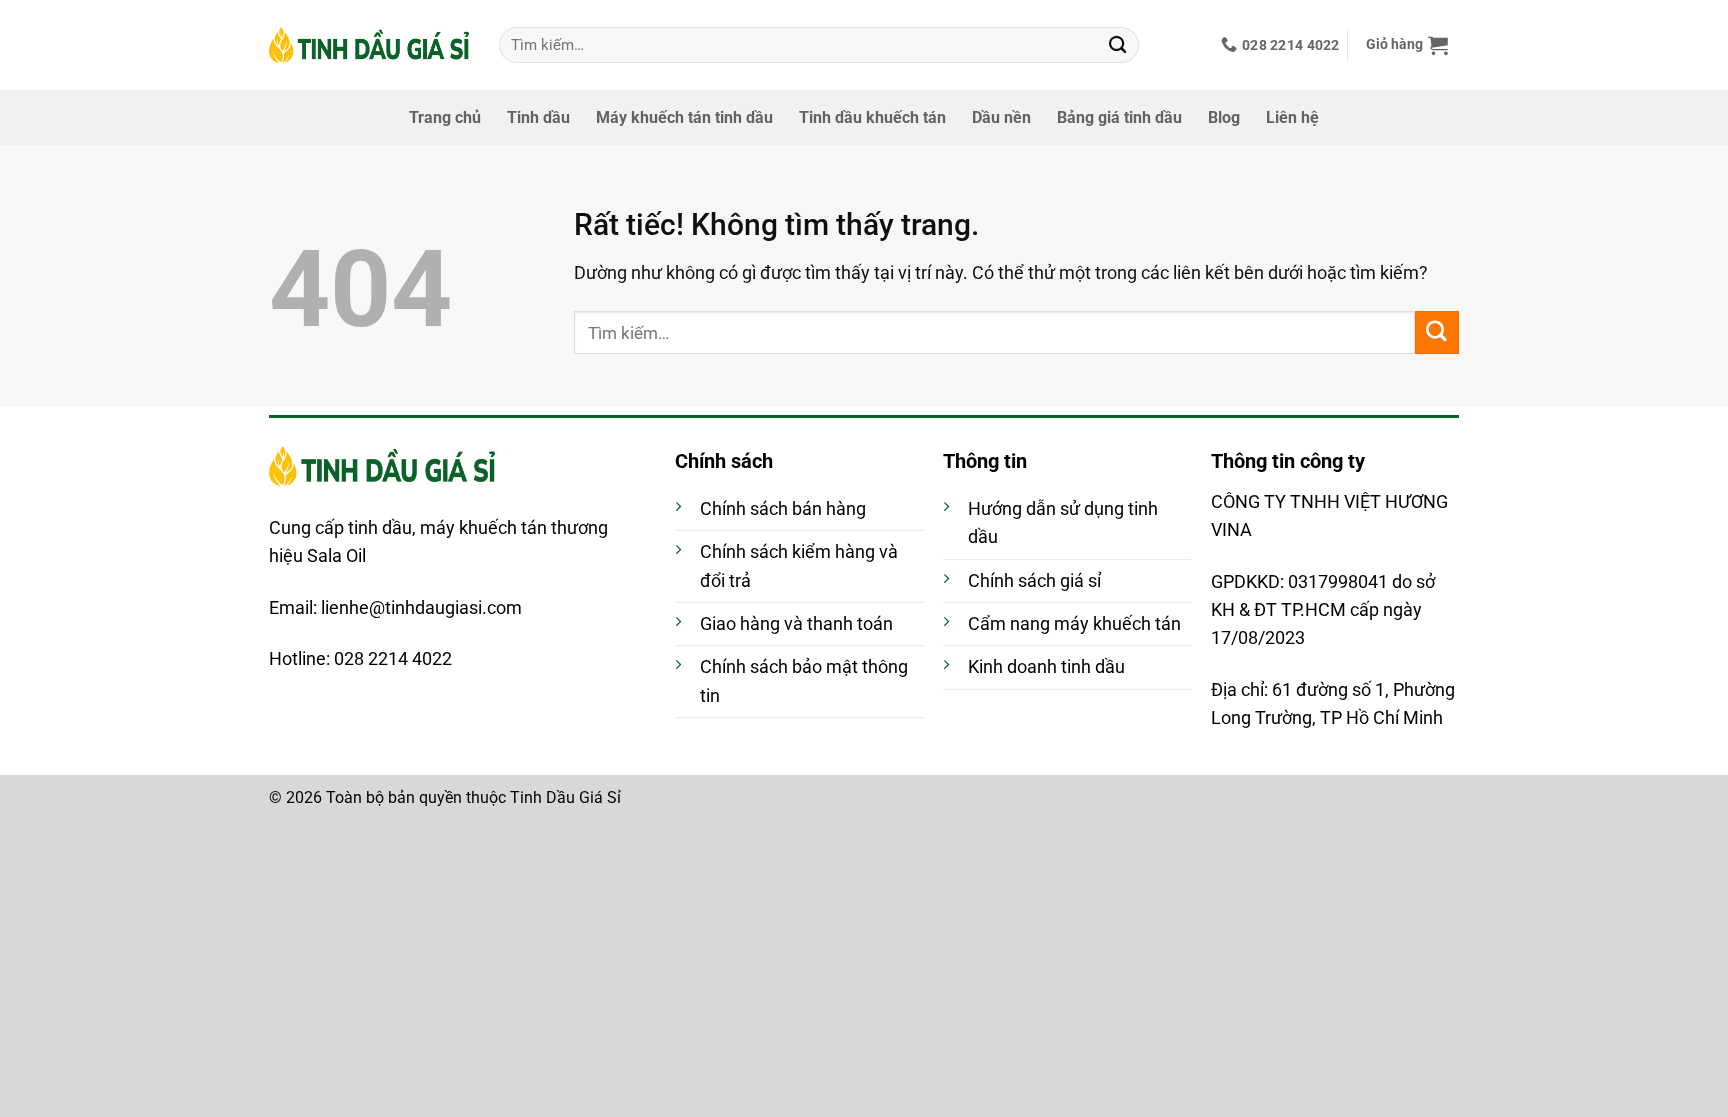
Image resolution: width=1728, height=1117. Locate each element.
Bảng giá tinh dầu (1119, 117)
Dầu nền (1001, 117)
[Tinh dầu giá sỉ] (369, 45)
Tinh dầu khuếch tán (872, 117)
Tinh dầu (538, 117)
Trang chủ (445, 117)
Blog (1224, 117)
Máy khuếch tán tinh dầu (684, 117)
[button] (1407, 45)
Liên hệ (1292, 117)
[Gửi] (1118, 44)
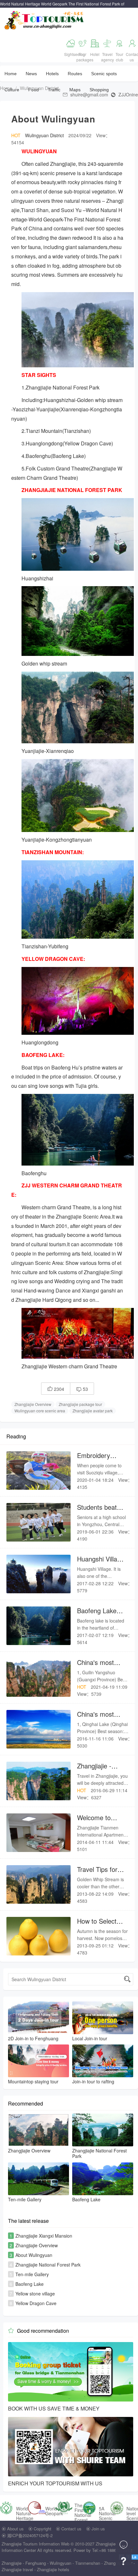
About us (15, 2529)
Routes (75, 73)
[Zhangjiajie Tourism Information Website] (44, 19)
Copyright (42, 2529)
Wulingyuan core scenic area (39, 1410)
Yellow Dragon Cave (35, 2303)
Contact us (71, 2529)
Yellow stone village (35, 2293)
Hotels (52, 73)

----

[Task brief] Starting at the first line of the records above, set down each line exactly through the one that holds "Liên hệ (1292, 117)". Omit pictures.

[Completed exercise]
Image resolution: width=1728, height=1117. Locate each element.
Bảng giá tinh dầu (1119, 117)
Dầu nền (1001, 117)
[Tinh dầu giá sỉ] (369, 45)
Tinh dầu khuếch tán (872, 117)
Tinh dầu (538, 117)
Trang chủ (445, 117)
Blog (1224, 117)
Máy khuếch tán tinh dầu (684, 117)
[button] (1407, 45)
Liên hệ (1292, 117)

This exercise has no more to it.